Aun así, el cielo ha roto aguas y, siquiera módicamente, nos ha devuelto por unas pocas horas diarias al hábitat ecológico en el que los gallegos nos encontramos más cómodos. Un gallego sin lluvia es un ser melancólico que añora los cielos grises de su infancia.

El estío inusualmente largo y cálido que hemos padecido sacó de su habitual zona de confort a los vecinos de este reino, que gasta fama de excéntrico así en su situación geográfica como en sus preferencias por el clima.

Algunos han empezado a echar de menos aquellos tiempos en los que los más exagerados sostenían que el verano dura solo un día en Galicia: y hasta se cruzaban apuestas sobre si esa jornada caería en martes o en domingo.

La magra lluvia de este fin de verano —en el que aún estamos, técnicamente— ha venido a animar un poco a los nostálgicos. Forzados por los caprichos de la atmósfera, los avecindados en el país y quienes aquí prolongan sin miedo sus vacaciones adoptan en estos días un aire extravagantemente tropical, a fuerza de combinar paraguas y ropa veraniega bajo el impermeable.

Solo es de esperar que este pequeño avance lluvioso sea el preludio de unas auténticas borrascas, de las de toda la vida, en los comienzos del otoño. Los augures del tiempo no han aventurado nada sobre este particular, pero los economistas predicen ya un invierno tempestuoso de inflación, recesión y escasez de calefacción.

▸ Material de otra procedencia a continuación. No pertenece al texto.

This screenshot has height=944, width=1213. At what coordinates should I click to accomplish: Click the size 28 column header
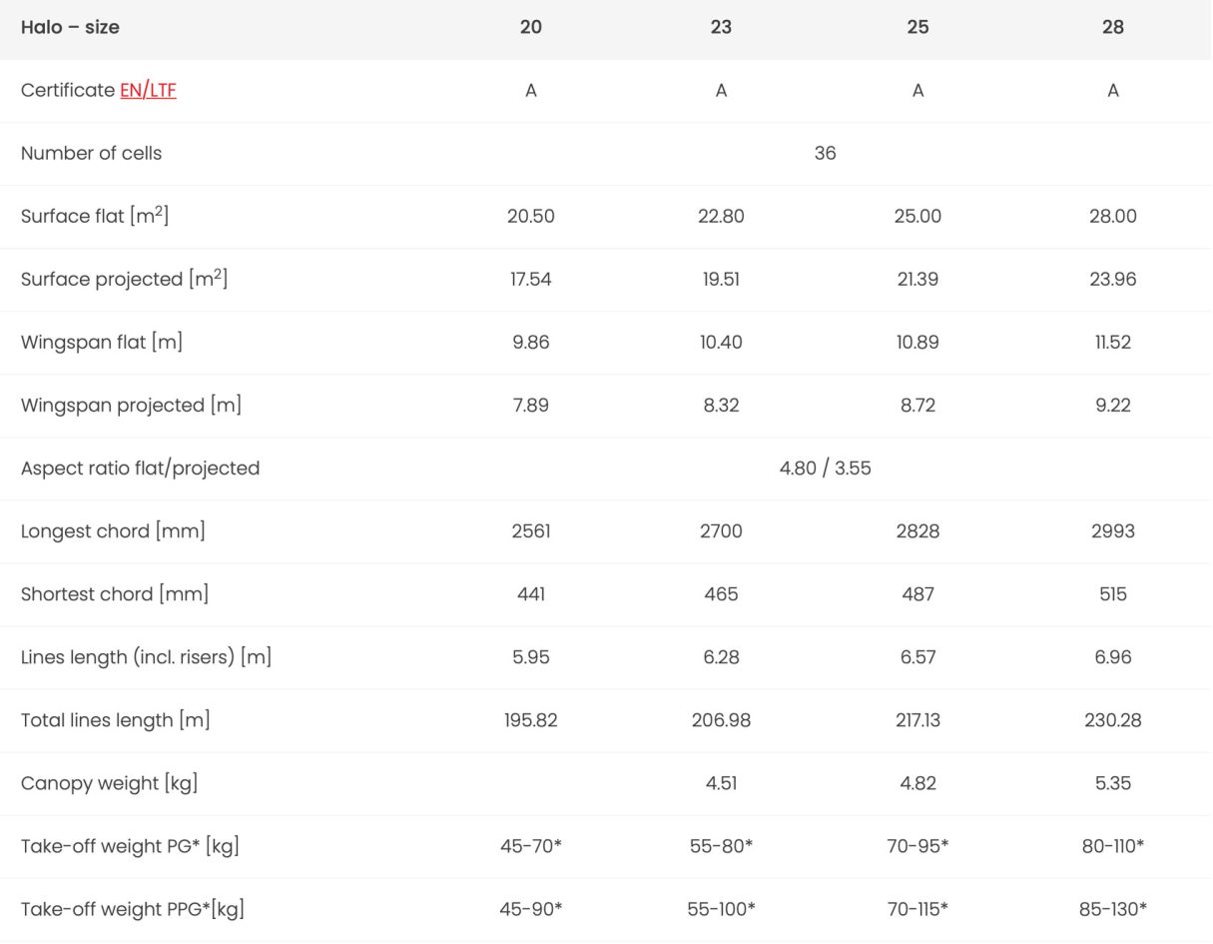1113,27
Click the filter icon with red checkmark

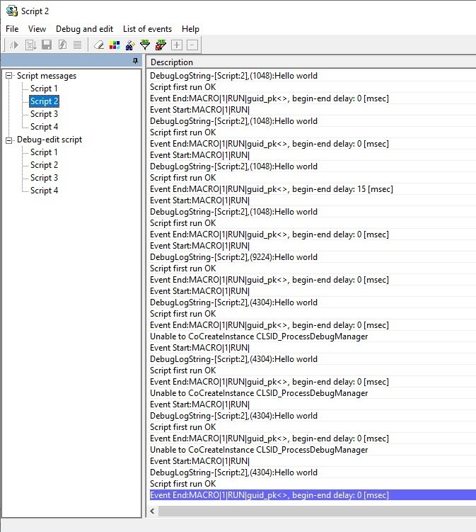tap(161, 45)
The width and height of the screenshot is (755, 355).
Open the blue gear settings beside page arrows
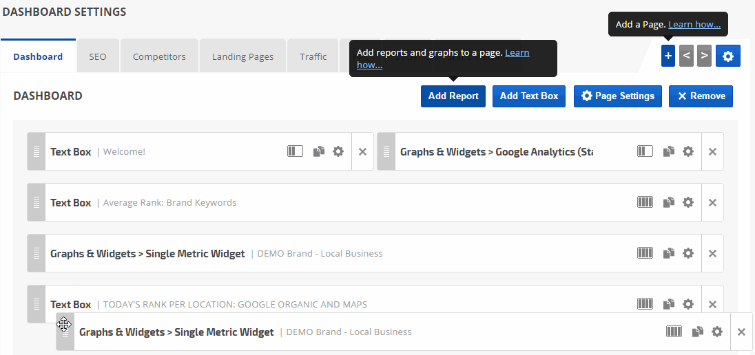[x=728, y=56]
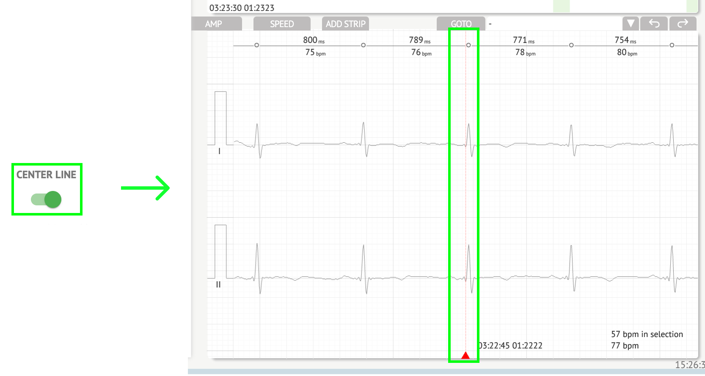Open the down-triangle dropdown beside undo
Screen dimensions: 705x376
click(631, 24)
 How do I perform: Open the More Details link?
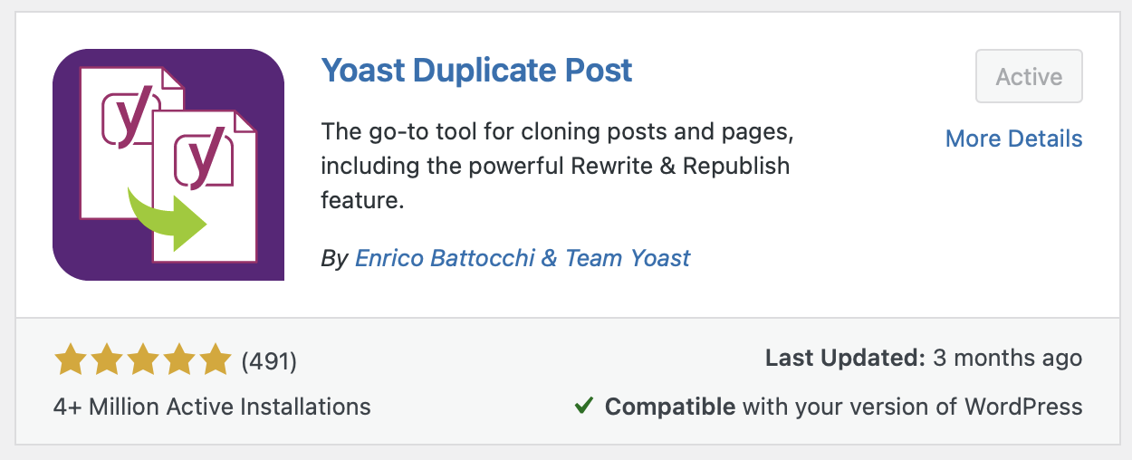coord(1013,139)
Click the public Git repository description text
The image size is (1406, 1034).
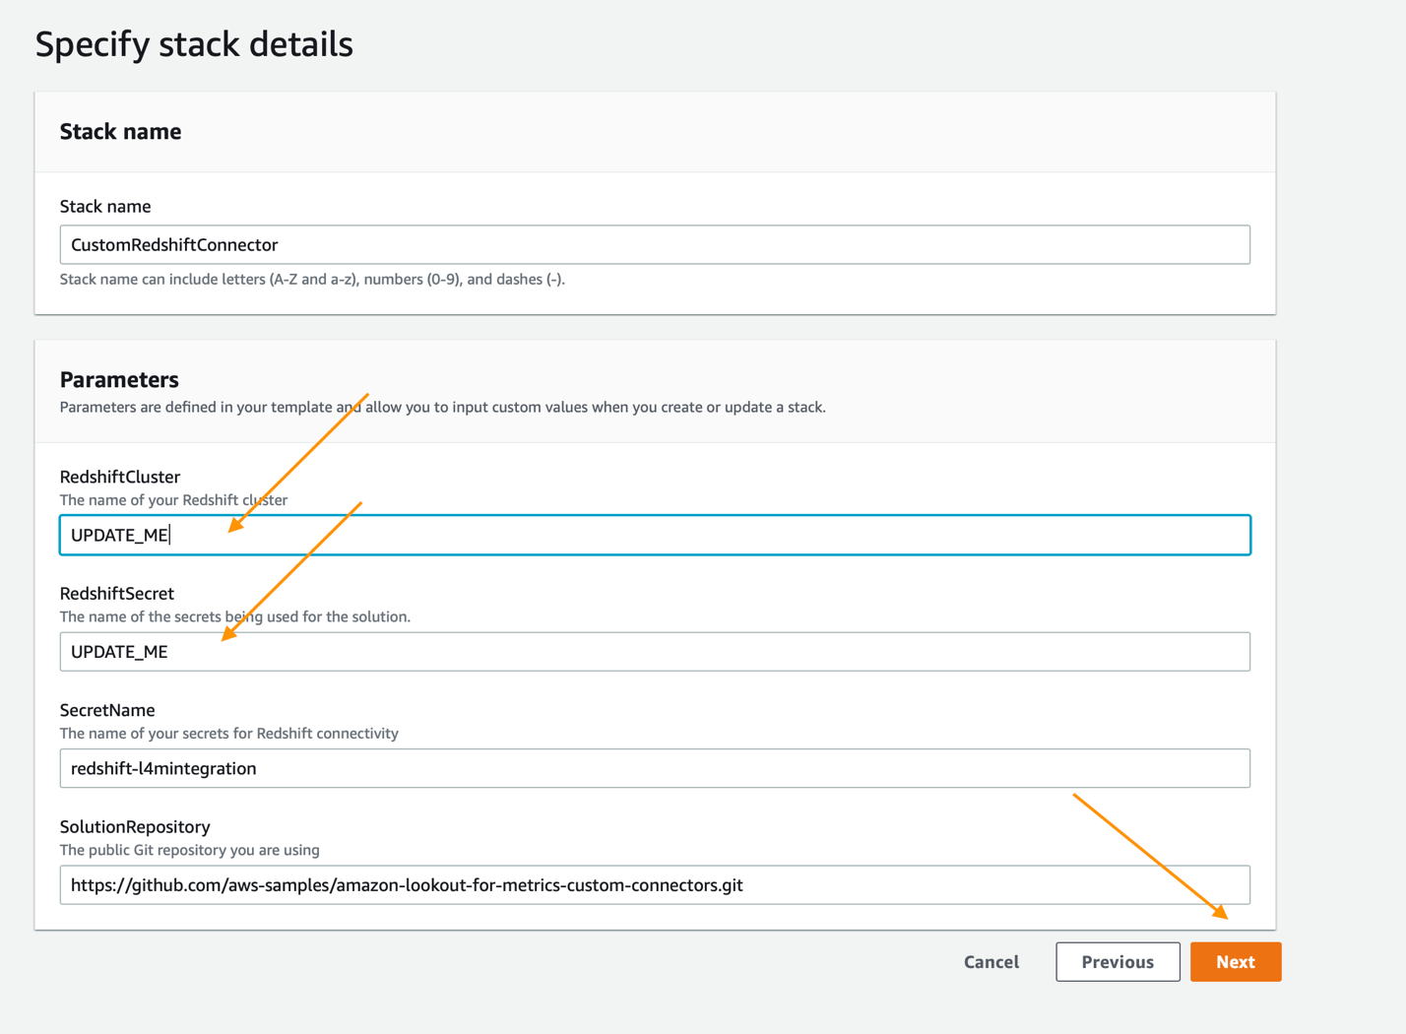tap(190, 850)
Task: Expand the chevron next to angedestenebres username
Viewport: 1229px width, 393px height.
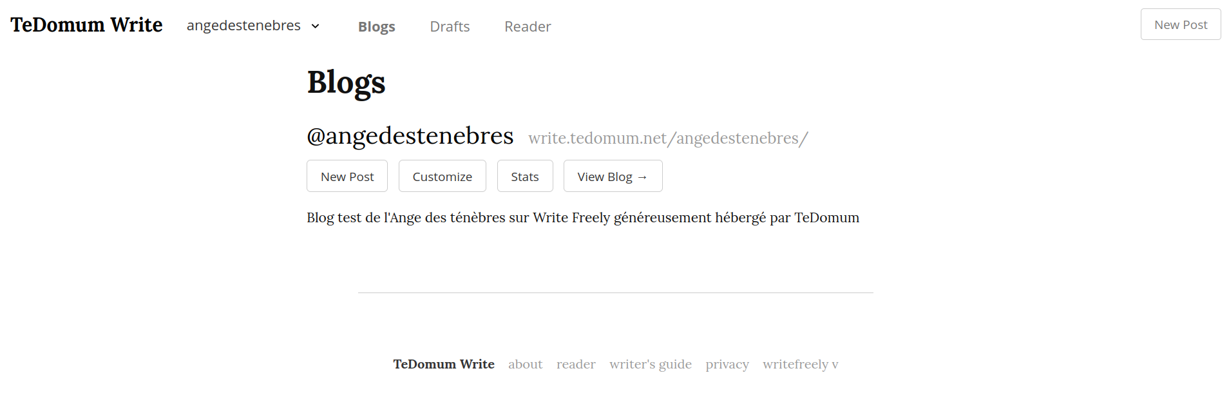Action: pyautogui.click(x=315, y=26)
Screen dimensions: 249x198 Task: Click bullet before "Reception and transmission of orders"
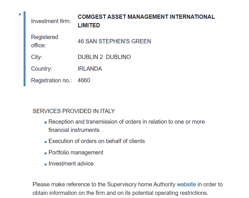(45, 123)
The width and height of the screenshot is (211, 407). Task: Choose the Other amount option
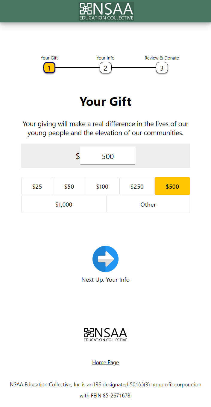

Lo suyo sería que también el clima cumpliese con sus hábitos tradicionales, de manera que los temporales formen cola para entrar en Galicia como sucedía hasta hace nada. Los embalses y los fabricantes de paraguas lo agradecerán.

De hecho, la denominación de origen Borrasca de Galicia viene a ser una expresión tan legítima como su envés, el Anticiclón de los Azores. Si este último promueve los cielos despejados, la Borrasca galaica es el origen de esa grisácea boina de nubes que suele —o solía— cubrir este país con la llegada del otoño.

Esta vez, sin embargo, los disturbios no provienen de la atmósfera. La economía, que junto al mal tiempo es fuente impredecible de depresión para casi todos, anuncia fuertes tormentas acaso más temibles que las meteorológicas.

De creer al Gobierno y a la oposición —que, por una vez, coinciden en algo—, esta temporada de otoño/invierno próxima a comenzar será una de las más duras de los últimos años o acaso decenios.

La metáfora de los agujeros del cinturón parece idónea ante la subida general de precios, tal vez acompañada de paro, que obligará al personal a restringir sus compras. Solo faltaba que, además de las restricciones en el consumo de comida llegasen también las de agua. A ver si el Apóstol echa una mano.